One-Eval: 自動化・追跡可能なLLM評価のためのエージェントシステム

要旨

信頼性の高い評価は大規模言語モデルの開発と導入において不可欠であるが、実際には多大な手作業を要することが多い。実践者は適切なベンチマークを特定し、異種混合の評価コードベースを再現し、データセットスキーママッピングを設定し、集計された指標を解釈する必要がある。これらの課題に対処するため、自然言語による評価リクエストを実行可能で追跡可能、かつカスタマイズ可能な評価ワークフローに変換するエージェント型評価システム「One-Eval」を提案する。One-Evalは以下を統合する：(i) 意図の構造化と個人対応型ベンチマーク計画のためのNL2Bench、(ii) 実行可能性を確保するためのベンチマーク解決、自動データセット取得、スキーマ正規化を行うBenchResolve、(iii) タスクを意識した指標選択とスカラー値に留まらない意思決定指向のレポート生成を行うMetrics & Reporting。
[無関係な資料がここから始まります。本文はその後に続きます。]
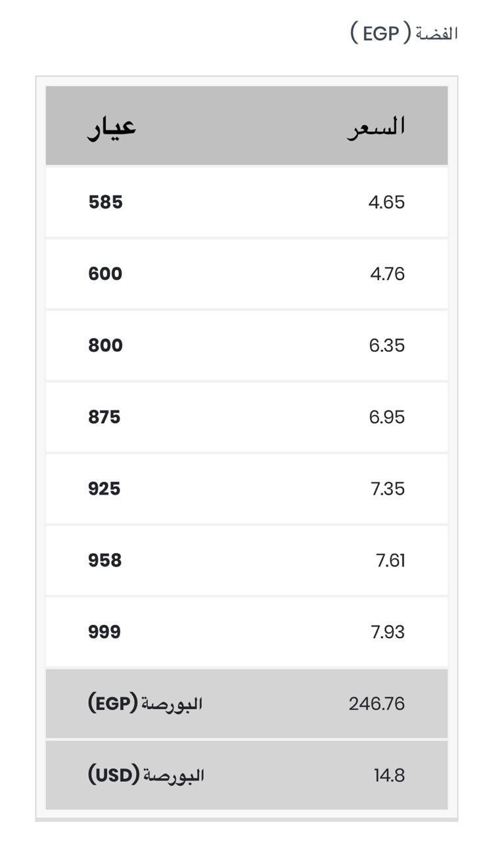
Task: Select the 6.35 price value
Action: click(386, 345)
本システムはさらに、人間をループ内に組み込んだ確認・編集・ロールバックのチェックポイントを備え、デバッグと監査可能性のためのサンプル証跡を保存する。実験により、One-Evalが多様な自然言語リクエストからユーザーの負荷を最小限に抑えてエンドツーエンドの評価を実行可能であり、産業環境における効率的で再現性の高い評価を支援できることが示された。本フレームワークはhttps://github.com/OpenDCAI/One-Eval で公開されている。

English

Reliable evaluation is essential for developing and deploying large language models, yet in practice it often requires substantial manual effort: practitioners must identify appropriate benchmarks, reproduce heterogeneous evaluation codebases, configure dataset schema mappings, and interpret aggregated metrics. To address these challenges, we present One-Eval, an agentic evaluation system that converts natural-language evaluation requests into executable, traceable, and customizable evaluation workflows. One-Eval integrates (i) NL2Bench for intent structuring and personalized benchmark planning, (ii) BenchResolve for benchmark resolution, automatic dataset acquisition, and schema normalization to ensure executability, and (iii) Metrics \& Reporting for task-aware metric selection and decision-oriented reporting beyond scalar scores. The system further incorporates human-in-the-loop checkpoints for review, editing, and rollback, while preserving sample evidence trails for debugging and auditability. Experiments show that One-Eval can execute end-to-end evaluations from diverse natural-language requests with minimal user effort, supporting more efficient and reproducible evaluation in industrial settings. Our framework is publicly available at https://github.com/OpenDCAI/One-Eval.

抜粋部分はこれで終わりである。